Preprocessing was performed using the Seurat package (v5.1.0) in R to ensure stringent quality control. The following steps were applied:

  1. Initial Filtering

    • Cells with fewer than 200 genes were excluded to avoid low-quality cells.
    • Cells with more than 6,000 genes were removed to eliminate potential doublets.
    • Cells with a mitochondrial gene fraction >10% were excluded to remove dying or stressed cells.
  2. Doublet Removal

    • The DoubletFinder package (v2.0) was used for doublet detection and removal.
    • Optimal pK parameter was determined using the paramSweep function, and find.pK was used to summarize results.
    • Adjustments were made for homotypic doublets using the nExp_poi.adj parameter.
    • Classified doublets were removed, leaving only high-confidence singlets for downstream analysis.

Malignant and Stromal Cell Annotation

  • Annotations for non-immune populations (malignant cells, fibroblasts, epithelial cells, endothelial cells) were preserved from the Weizmann Institute’s 3CA dataset.

Immune Cell Annotation

  • The SCINA (Semi-supervised Category Identification and Assignment) package was employed for immune cell classification.
  • The LM22 matrix (from the study by Newman et al.) was used as the reference for major immune populations (T cells, B cells, macrophages, NK cells).
  • Custom MDSC markers were curated from external studies (cite: [Science paper on MDSCs]) and combined with the LM22 matrix for MDSC identification.

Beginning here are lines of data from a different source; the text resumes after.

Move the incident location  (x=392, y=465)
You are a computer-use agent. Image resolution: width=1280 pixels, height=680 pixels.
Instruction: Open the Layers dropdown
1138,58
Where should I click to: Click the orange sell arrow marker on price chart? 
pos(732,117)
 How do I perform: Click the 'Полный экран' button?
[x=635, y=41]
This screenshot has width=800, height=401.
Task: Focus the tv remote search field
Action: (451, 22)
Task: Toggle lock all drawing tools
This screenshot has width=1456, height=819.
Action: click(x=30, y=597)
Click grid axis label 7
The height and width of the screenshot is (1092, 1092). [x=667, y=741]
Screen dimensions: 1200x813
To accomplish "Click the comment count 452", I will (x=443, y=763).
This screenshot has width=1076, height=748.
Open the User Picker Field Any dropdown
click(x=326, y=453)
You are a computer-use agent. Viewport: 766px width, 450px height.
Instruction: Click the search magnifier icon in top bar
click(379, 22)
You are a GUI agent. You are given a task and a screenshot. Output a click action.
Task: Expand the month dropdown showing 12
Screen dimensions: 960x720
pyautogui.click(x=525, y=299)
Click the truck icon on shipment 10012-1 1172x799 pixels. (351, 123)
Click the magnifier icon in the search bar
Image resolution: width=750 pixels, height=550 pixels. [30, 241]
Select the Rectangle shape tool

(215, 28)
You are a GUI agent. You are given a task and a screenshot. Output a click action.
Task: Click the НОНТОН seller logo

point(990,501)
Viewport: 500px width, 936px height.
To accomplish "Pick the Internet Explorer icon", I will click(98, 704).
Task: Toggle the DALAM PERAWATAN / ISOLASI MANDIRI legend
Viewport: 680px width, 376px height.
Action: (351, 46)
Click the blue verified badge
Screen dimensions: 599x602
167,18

Cancer Stem Cell (CSC) Annotation

  1. Isolation of Malignant Cells

    • The annotation of CSCs was restricted to malignant cells only to distinguish them from normal stem cells in cancer tissues.
  2. Data Normalization

    • The NormalizeData function was used to normalize gene expression using the LogNormalize method (scales gene expression levels by a factor of 10,000, followed by log transformation).
  3. Detection of Variable Features

    • FindVariableFeatures detected the top 2,000 highly variable genes using the variance-stabilizing transformation (vst) method.
  4. Data Scaling

    • ScaleData was used to standardize expression levels, reducing bias from overrepresented genes.
  5. Dimensionality Reduction

    • Principal Component Analysis (PCA) was performed using the top 2,000 highly variable genes, retaining the first 20 principal components (PCs).
  6. Batch Effect Correction

    • RunHarmony from the Harmony package was employed to correct batch effects, preserving biological variation.
  7. Clustering

    • The FindNeighbors function constructed a nearest neighbor graph.
    • FindClusters applied the Louvain algorithm (resolution = 0.3) to partition cells into clusters.
  8. Marker Expression Visualization

    • Violin plots were generated to visualize known cancer stem cell markers in each cancer type across clusters.
  9. UCell Analysis

    • UCell was used to calculate enrichment scores based on stem cell marker genes tailored to each cancer type.
    • Clusters with high UCell scores and elevated stem cell marker expression were identified as potential CSC clusters.